Later…Mom: How’d it go dad?
Dad: D guy’s poor, & he thinks Im God!”
I never wanted to be a film critic. To this day I abhor using the term for myself, but I’ve begun to do so regularly, just because it makes life easier.
Many filmmakers, especially filmmakers in the Philippines, have a problem with the word critic. We have little to no culture of healthy polemics in the country, as any attempt to consider fault is taken as a personal attack. Rare are those that are able to deal with it properly. One particular filmmaker took objection to the idea of a publication that I was to edit using the title “Criticine”: he had a problem with the word critic being included. A nasty term, I suppose he thought.
The first impulse of any good film critic, and to this I think you would agree, must be of love. To be moved enough to want to share their affection for a particular work or to relate their experience so that others may be curious. This is why criticism, teaching, and curating or programming, in an ideal sense, must all go hand in hand.
The first proper review of a Filipino film that I wrote was on Lav Diaz’s Batang West Side. I knew I liked movies, had even harbored thoughts of making them at one point, and I certainly took a measure of pride in being looked to by my peers as someone whose opinion was worth seeking. But despite this, and despite the surprising satisfaction of first seeing my name in print, I never had any interest in writing film criticism in any serious way.

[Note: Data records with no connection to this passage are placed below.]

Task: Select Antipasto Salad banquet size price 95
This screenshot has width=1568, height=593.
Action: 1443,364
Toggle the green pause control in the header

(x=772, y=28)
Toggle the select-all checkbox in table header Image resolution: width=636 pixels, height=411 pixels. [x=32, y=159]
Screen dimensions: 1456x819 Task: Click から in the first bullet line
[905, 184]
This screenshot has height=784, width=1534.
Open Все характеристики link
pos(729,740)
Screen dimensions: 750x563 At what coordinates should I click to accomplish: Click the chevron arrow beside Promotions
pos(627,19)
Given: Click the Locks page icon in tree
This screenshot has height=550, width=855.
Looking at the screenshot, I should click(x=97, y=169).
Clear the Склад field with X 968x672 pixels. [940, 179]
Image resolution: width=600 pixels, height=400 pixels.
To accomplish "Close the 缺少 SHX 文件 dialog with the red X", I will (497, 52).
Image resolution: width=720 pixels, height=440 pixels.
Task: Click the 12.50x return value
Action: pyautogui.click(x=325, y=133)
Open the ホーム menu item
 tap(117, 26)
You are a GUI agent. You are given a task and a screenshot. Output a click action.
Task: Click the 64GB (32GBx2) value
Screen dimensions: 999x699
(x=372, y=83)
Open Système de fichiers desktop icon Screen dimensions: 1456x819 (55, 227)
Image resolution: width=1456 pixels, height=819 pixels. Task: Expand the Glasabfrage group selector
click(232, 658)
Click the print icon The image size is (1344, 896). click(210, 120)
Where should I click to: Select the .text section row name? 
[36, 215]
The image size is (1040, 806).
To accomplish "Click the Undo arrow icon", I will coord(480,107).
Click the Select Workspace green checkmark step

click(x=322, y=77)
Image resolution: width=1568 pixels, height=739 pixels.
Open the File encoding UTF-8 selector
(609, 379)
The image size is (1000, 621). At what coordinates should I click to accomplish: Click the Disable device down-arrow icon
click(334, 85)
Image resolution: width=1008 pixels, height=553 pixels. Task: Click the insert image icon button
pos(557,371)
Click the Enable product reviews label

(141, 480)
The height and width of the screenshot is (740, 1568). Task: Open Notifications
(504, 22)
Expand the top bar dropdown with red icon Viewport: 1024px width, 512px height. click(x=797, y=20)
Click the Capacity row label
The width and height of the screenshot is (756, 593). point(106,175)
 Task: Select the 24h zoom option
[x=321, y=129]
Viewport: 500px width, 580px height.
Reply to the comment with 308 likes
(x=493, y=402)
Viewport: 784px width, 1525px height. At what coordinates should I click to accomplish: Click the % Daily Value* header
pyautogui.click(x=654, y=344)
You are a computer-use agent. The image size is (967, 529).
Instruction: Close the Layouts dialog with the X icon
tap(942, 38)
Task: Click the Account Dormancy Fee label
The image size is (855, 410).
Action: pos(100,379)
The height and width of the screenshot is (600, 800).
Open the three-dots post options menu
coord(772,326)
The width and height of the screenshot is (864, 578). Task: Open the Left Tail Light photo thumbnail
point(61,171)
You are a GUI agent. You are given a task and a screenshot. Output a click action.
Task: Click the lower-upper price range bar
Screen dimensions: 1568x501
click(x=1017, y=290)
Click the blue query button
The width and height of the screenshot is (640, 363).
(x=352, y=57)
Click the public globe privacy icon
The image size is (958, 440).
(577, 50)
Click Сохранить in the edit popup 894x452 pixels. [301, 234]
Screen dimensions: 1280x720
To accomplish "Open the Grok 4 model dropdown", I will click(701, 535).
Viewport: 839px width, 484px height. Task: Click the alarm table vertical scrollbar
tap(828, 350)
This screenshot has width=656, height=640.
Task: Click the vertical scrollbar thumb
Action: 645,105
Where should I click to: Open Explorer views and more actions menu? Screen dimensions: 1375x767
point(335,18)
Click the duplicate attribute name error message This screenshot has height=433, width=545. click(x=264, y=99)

It was not writing the review of Batang West Side (which I was quite proud of at the time, but look at with a bit of embarrassment for its simplicity today) that changed things for me, but rather what took place before and after writing it: the complete lack of engaging, intelligent writing on the film that engaged more than just the length. (Conrado de Quiros tried, and perhaps his championing was more important than the actual text.) Batang West Side, as you now, is 5-hours long, and if you read most of the articles that I mentioned (I dare not say discussed), this would likely be all that you knew. Even Jessica Zafra, after organizing a screening of the film through her engaging-if-but-short-lived FLIP Magazine (and having commissioned an article from Lav), proceeded to make crude jokes about the film in the letters section of the succeeding issue.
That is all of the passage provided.